I am an adult, so naturally, I at least try to be responsible about money. At the end of each month, I review my recurring expenses, consider cutting back, and then change nothing. But in recent months, in addition to regular payments to Netflix, Hulu, Uber, Amazon, Big Avocado Toast, and my 401(k) (maybe? I think?), I’ve also begun spending a sizable chunk of change on the iPhone interior-decor game Design Home.
For the uninitiated, Design Home lets you design rooms, and then other players (seemingly entirely women, based on their avatars) vote on them, which affects your overall points score as a “designer.” As many have pointed out, it’s like the part of the Sims when you design houses, except the game uses furniture from real designers, and instead of just typing “rosebud” and getting unlimited money you have to pay for the furniture out of your CitiBank savings account labeled “ANNA DO NOT SPEND — FOR EMERGENCIES ONLY.”
I swear, I never thought I would be the kind of person who makes in-game purchases on a home-design app, and I’m still grappling with what that says about me. Since I started playing about a month ago I’d guess that I’ve spent about $50, which – considering the game’s prices — is kind of a remarkable show of restraint. For example: $1.99 of real-life money will get you about $3,000 of in-game cash. While that’s enough for some very basic furniture, a really dope designer sectional can cost as much as $10,000 in Design Home dollars. Do I feel a rush of shame every time I spend $1.99 of my real money so I can purchase a virtual tufted West Elm armoire to “style a modern bedroom for an art director’s penthouse in Portland, Oregon”? Of course I do. But I’m comforted by the fact that I’m not alone.
In summer 2017 the game was already extremely popular, averaging a million daily users, but within the last year it seems to have become a favorite among people I follow elsewhere online. Audrey Gelman, the founder of The Wing, told me that so far, she’s spent $50 on Design Home and is in a group text called “Design Home Homies,” created so she and her friends can send each other their best work. “Kathy Kuo haunts my dreams,” she added, referring to one of the real-life designers who sells a lot of furniture “in game.”
Each design project comes with a charming set-up — for instance “after graduating from college, this marine biologist was thrilled to find a job right here in the area” and she wants you to “design a coastal living room for her charming seaside home.” It also comes with specific stipulations — include “five coastal items,” for example, or “pair a modern Arhaus bed with a black metal desk.” Run low on funds, and you’ll find yourself unable to fulfill the challenge or else committing unforgivable aesthetic crimes, like pairing a red tartan rug with a tie-dye pouf, because that’s all you have in your inventory. End up in this situation and you’ll be met with a lowly 3.5 star rating and your own shame spiral.
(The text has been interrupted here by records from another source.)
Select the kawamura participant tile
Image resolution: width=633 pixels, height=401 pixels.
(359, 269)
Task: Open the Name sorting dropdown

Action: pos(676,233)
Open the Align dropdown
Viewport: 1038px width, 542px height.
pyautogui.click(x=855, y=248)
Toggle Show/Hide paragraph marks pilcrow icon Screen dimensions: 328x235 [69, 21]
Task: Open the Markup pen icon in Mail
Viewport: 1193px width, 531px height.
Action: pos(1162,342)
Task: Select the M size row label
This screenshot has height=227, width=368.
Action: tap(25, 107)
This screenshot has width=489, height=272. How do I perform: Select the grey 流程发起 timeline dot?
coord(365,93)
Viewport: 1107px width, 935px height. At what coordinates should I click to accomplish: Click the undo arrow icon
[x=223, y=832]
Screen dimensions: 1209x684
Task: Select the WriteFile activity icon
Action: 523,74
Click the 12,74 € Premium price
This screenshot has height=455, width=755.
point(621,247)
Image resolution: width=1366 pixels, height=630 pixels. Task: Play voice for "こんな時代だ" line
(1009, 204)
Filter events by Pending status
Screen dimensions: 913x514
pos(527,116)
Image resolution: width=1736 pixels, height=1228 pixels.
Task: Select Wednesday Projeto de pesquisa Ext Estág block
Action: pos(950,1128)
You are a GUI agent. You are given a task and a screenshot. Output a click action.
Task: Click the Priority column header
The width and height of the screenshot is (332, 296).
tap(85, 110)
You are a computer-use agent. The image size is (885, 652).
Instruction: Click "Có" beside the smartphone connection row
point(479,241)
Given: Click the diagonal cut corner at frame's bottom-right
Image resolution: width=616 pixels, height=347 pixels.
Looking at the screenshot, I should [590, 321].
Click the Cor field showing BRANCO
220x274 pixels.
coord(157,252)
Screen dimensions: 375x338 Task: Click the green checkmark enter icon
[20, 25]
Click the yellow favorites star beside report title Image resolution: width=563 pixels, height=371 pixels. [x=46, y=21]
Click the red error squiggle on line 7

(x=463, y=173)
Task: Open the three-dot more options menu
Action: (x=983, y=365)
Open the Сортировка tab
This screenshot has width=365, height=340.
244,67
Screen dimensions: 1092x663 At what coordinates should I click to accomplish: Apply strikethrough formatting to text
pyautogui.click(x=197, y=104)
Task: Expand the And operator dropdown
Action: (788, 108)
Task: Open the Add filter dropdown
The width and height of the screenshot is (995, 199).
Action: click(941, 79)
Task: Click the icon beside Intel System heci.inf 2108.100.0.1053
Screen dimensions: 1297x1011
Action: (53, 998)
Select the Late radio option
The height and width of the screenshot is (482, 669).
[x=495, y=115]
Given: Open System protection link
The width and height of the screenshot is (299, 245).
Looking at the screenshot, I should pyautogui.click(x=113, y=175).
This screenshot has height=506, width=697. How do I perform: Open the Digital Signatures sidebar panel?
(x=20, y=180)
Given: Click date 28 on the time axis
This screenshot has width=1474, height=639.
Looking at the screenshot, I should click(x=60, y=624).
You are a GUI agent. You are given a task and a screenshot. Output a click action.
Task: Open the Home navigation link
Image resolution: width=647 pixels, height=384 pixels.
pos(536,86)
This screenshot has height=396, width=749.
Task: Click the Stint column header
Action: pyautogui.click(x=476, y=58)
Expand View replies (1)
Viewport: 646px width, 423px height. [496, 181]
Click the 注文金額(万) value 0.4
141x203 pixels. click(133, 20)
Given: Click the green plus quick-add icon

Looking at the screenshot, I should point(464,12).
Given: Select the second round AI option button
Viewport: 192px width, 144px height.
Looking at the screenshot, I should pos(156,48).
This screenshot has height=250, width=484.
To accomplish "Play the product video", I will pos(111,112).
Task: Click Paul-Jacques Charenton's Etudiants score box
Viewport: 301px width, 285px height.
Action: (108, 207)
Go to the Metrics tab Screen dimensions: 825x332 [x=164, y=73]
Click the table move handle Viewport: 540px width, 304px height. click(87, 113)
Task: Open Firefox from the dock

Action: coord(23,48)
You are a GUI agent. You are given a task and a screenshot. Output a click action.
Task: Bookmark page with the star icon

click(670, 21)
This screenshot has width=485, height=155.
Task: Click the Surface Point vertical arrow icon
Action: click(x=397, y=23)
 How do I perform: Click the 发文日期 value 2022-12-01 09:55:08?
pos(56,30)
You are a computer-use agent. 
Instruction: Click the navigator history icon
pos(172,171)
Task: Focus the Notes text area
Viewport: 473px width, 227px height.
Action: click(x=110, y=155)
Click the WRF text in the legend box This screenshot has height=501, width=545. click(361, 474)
I’m not exactly sure what it is about the game that keeps me coming back for more. Maybe it’s those bizarrely evocative little micro-fictions about the rooms that let me, just for a minute, inhabit another life where I can afford nice furniture and/or real-estate. Maybe it’s images of real furniture, which the game conveniently reminds you are actually available for purchase, to have delivered to your real home, which make me feel like I’m actually learning about design and might one day put my newfound love of quilted headboards to use. Mostly, I think it’s fact that the game play is a perfect mix of creativity and strategy, simultaneously meditative and dopamine-fueled. Each room is its own unique puzzle. You get to be creative, but only within constraints (financial, rule-based, and the fact that you can only place a table exactly where the game deems a table is needed).
Here’s a room I made earlier. It’s not perfect, but I needed two orange items and I could only afford one of the cheapest orange couches the game had without ponying up another $1.99 to the Game Gods, and I’d already splurged on a $4.99 top-up to get a Cynthia Rowley floral armchair set for my last room; so it was either use the weird geometric beige rug or spend 3,500 worth of diamonds (yes, there are two currencies, don’t ask) on more appropriate carpeting. You see? Sacrifices.